Dans les cabines de doublage, le changement ne fait plus débat. Il s’entend. Des voix synthétiques apparaissent dans des tests, parfois dans des productions. Des maquettes circulent. Des timbres familiers, reproduits sans que ceux qui les ont façonnés soient informés.

Pour les comédiens et comédiennes, le choc du remplacement à venir est concret. Une voix, ce n’est pas un outil interchangeable. C’est une signature, un travail de précision, des années d’expérience. « Nos prestations sont aspirées », écrivent les syndicats d’artistes-interprètes (SIA-UNSA, SFA-CGT, SNLA-FO, SNAPAC-CFDT) dans une lettre ouverte adressée aux députés le 22 avril 2026.

Dans les faits, les œuvres servent à entraîner des intelligences artificielles capables d’imiter, d’assembler, de rejouer. Sans autorisation. Sans rémunération. Et surtout sans transparence. Car les données restent du côté des entreprises d’IA. Pour un artiste, prouver l’usage de sa propre voix relève presque de l’impossible.

Le 8 avril, le Sénat a adopté à l’unanimité une proposition de loi portée par la sénatrice Laure Darcos. Le texte introduit une présomption d’utilisation des contenus culturels par les systèmes d’IA lorsqu’il existe des indices sérieux. Une tentative de rééquilibrage attendue par la profession.

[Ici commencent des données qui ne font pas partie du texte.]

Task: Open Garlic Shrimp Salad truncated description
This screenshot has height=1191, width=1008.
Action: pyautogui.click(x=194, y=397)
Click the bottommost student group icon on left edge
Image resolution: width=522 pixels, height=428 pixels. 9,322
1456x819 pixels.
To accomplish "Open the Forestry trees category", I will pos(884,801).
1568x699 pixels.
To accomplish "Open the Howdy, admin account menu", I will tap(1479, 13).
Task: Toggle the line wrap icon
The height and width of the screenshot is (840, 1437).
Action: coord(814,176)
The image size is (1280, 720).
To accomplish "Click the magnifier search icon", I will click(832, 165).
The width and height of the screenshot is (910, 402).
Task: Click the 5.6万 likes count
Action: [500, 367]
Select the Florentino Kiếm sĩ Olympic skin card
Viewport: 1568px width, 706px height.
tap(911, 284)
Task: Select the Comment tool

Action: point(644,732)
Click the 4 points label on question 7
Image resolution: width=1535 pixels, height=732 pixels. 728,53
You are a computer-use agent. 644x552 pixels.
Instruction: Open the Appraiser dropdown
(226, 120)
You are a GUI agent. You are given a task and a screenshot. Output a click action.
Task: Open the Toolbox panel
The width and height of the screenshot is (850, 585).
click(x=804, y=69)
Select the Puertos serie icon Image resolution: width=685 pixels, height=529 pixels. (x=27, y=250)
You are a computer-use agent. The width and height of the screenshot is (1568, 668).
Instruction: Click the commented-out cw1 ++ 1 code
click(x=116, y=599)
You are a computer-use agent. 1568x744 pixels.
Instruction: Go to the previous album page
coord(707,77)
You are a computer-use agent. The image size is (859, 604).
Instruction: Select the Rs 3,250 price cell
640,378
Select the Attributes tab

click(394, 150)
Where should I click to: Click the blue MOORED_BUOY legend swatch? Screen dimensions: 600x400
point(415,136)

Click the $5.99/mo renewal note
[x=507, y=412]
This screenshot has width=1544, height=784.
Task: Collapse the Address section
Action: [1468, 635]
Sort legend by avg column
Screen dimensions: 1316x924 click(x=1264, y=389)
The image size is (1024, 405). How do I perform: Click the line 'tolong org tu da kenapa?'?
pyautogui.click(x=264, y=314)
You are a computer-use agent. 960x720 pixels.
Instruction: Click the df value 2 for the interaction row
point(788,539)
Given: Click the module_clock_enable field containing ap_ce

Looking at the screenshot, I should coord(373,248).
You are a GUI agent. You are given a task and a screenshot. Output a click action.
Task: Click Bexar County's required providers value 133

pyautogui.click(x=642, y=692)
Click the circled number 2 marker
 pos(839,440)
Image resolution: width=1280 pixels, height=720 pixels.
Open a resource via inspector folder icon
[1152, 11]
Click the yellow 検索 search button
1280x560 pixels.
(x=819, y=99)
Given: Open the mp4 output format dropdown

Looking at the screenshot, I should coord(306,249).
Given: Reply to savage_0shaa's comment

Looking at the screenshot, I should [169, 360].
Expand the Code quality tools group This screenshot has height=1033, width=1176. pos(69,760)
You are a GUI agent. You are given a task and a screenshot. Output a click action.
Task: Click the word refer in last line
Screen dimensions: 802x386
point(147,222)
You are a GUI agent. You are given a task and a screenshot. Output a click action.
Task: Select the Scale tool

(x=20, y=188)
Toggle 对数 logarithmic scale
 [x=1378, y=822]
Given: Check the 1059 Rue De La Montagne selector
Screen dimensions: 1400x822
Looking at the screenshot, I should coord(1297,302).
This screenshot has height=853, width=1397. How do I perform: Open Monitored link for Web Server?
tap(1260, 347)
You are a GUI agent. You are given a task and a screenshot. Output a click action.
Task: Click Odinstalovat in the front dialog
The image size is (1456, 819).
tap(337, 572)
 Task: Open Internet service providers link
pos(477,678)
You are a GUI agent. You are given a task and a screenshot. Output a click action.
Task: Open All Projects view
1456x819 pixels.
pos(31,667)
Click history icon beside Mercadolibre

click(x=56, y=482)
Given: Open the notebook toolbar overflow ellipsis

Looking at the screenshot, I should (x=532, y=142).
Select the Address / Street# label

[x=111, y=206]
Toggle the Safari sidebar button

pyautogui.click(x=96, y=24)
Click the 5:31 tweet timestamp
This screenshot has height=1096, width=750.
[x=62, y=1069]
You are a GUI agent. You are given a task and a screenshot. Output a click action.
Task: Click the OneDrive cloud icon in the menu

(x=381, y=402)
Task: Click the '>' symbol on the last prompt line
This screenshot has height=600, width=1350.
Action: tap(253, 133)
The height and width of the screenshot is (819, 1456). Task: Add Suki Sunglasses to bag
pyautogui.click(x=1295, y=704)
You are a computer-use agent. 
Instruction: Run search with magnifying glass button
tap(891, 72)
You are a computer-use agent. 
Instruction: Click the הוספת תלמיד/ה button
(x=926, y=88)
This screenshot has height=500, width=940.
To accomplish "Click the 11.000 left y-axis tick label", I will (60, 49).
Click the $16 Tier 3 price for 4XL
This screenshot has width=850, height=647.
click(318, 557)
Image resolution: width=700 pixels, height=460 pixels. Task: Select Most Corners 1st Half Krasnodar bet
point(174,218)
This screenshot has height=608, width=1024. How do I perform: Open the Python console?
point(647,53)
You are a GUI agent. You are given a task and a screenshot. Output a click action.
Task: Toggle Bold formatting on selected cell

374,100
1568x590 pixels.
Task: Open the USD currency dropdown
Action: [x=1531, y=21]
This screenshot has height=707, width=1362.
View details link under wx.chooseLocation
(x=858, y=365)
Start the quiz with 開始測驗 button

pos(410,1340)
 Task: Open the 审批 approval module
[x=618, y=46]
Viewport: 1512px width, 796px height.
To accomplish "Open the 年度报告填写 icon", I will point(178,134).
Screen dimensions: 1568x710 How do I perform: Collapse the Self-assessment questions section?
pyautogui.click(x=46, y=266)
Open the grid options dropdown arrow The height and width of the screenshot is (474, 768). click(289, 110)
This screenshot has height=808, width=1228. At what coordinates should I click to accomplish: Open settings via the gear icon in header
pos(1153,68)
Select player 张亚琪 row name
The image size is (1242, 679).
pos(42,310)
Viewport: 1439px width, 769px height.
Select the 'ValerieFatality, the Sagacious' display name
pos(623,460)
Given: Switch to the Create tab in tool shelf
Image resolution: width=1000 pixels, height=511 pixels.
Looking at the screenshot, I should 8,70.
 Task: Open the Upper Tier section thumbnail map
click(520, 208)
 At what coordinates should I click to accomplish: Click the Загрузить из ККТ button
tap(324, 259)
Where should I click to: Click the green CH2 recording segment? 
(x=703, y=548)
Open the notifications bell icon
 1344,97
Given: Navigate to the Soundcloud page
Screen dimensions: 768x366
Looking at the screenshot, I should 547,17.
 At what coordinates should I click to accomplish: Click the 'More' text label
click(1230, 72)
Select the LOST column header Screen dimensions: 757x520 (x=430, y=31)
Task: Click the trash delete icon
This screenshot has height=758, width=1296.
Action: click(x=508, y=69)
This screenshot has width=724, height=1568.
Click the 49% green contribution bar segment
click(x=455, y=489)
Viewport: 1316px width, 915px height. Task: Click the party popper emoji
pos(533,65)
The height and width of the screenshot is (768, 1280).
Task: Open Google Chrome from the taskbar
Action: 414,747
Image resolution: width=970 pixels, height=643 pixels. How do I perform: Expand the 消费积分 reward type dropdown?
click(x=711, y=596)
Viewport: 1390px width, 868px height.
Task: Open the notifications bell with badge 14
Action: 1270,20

La mobilisation s’est aussi invitée sur scène. À la veille des César, plus de 5 000 artistes ont pris la parole via l’Adami. Emmanuel Curtil, figure du doublage a expliqué une demande légitime d’avoir : « des émotions humaines pour un public humain ».

Sur la chaine de fabrication, certains producteurs testent déjà des solutions automatisées. Moins coûteuses, disponibles immédiatement. Pour les artistes, la question n’est plus théorique. Elle touche directement les contrats, les castings, les perspectives de travail.

Le Parlement européen a adopté le 10 mars 2026 une résolution en faveur des droits des créateurs face à l’IA. En France, le texte doit encore passer à l’Assemblée nationale.

Dans les studios, une ligne de séparation s’installe. D’un côté, des technologies capables de reproduire à l’infini. De l’autre, des professionnels qui rappellent une évidence : sans consentement ni reconnaissance, leur travail devient une ressource gratuite. Et leur métier, une variable d’ajustement.